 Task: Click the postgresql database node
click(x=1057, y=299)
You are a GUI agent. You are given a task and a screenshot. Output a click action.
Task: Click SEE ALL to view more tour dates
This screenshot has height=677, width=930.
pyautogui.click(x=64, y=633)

_What to do_
So that nothing is lost, write out each record exactly as it appears above.

_Task solution_
 Task: Click the postgresql database node
click(x=1057, y=299)
You are a GUI agent. You are given a task and a screenshot. Output a click action.
Task: Click SEE ALL to view more tour dates
This screenshot has height=677, width=930.
pyautogui.click(x=64, y=633)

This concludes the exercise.